Oral SERDs have been tested in this setting, but so far have been limited to patients with ESR1 mutations. Other targeted options include PI3Kα inhibitors for patients with PIK3CA mutations, while projects in development across genetic mutations include KAT6 inhibitors.
In phase 1, Pfizer’s KAT6 project prifetrastat (PF-07248144) at 5mg plus Faslodex produced an ORR of 37% and mPFS of 10.7 months, so it looks slightly better than samuraciclib on a cross-trial basis.
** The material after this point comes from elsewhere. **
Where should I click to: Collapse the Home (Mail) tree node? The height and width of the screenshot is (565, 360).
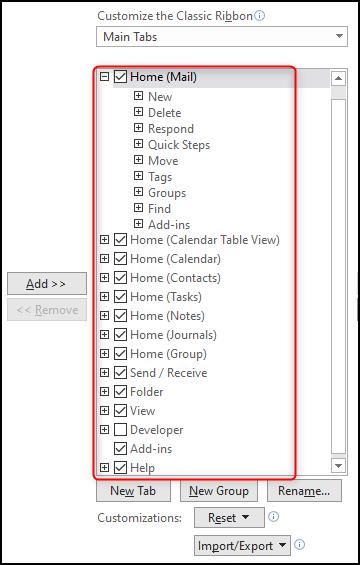point(105,76)
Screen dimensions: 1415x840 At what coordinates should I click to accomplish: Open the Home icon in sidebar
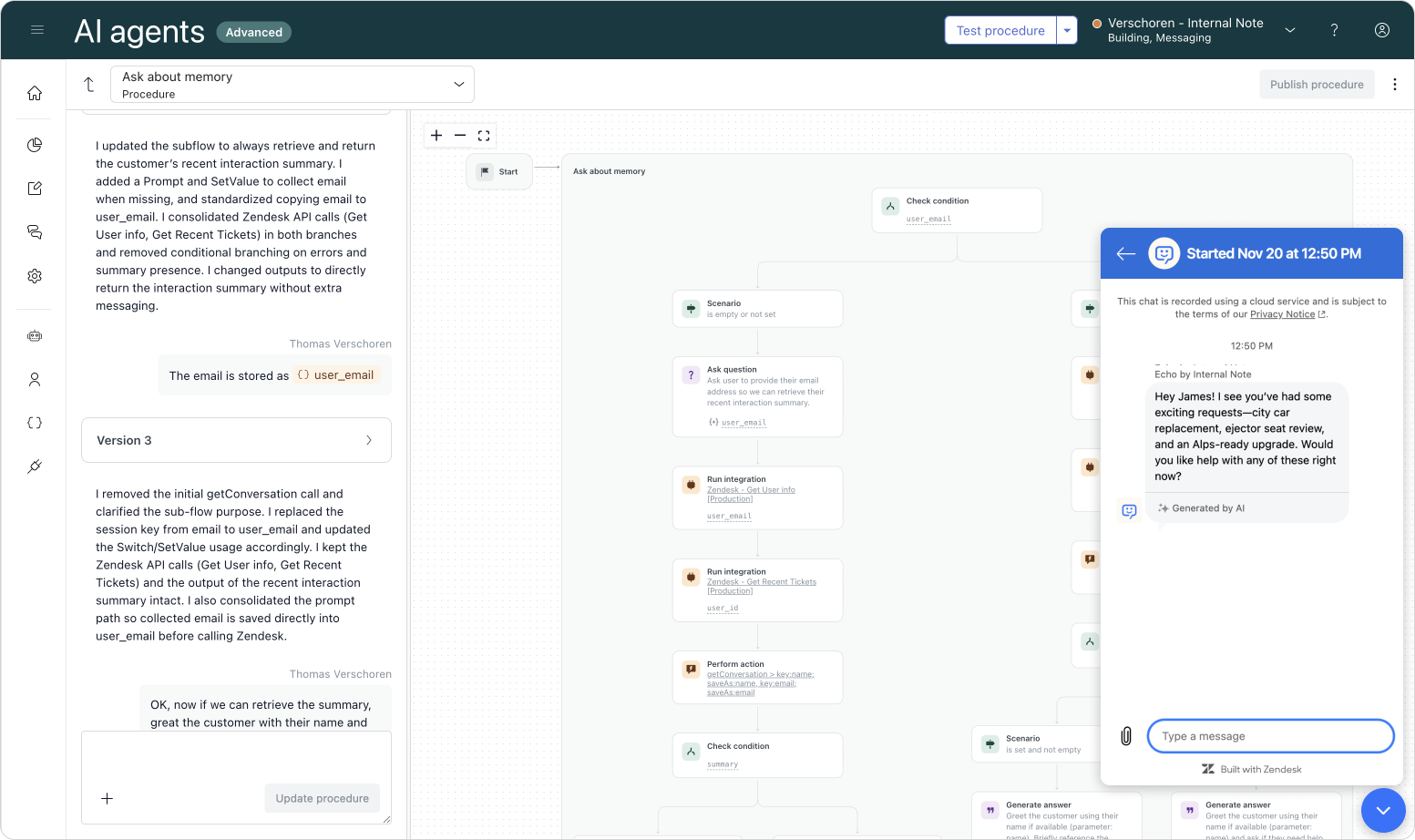35,93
That project recently went into phase 3.
There are only a handful of other CDK7 inhibitors in development, with the most advanced being Recursion Pharmaceuticals’ REC-617 and Qurient’s mocaciclib; however, both have produced only one partial response apiece in their respective phase 1/2 trials.
CDK7 inhibitors in clinical development
| Project | Company | Key trial(s) | Regimen | Note |
|---|---|---|---|---|
| Samuraciclib | Carrick Therapeutics | Ph2 Sumit-BC in 2nd-line ER+ve HER2-ve breast | + Faslodex, vs Faslodex | Data at SABCS 2025: ORR 33% vs 14%; mPFS 7.8 vs 5.6mths |
| REC-617 | Recursion Pharmaceuticals | Ph1/2 Elucidate in solid tumours | +/- Faslodex or paclitaxel + Avastin | Data Nov 2025: 1 cPR among 29 pts |
| Mocaciclib | Qurient | Ph1/2 in solid tumours | +/- Keytruda | Data at ASCO 2024: 1 uPR among 18 pts |
| TY-2699a | TYK Medicines | China ph1 in solid tumours | Monotx | Primary completion Oct 2025 |
| EOC237 | EOC Pharma | China ph1 in solid tumours | Monotx | Primary completion Apr 2026 |
| BTX-A51* | Edgewood Oncology | Ph1 in breast cancer & solid tumours | +/- Faslodex | Completes May 2026 |
Note: *also inhibits CK1α & CDK9. Source: OncologyPipeline.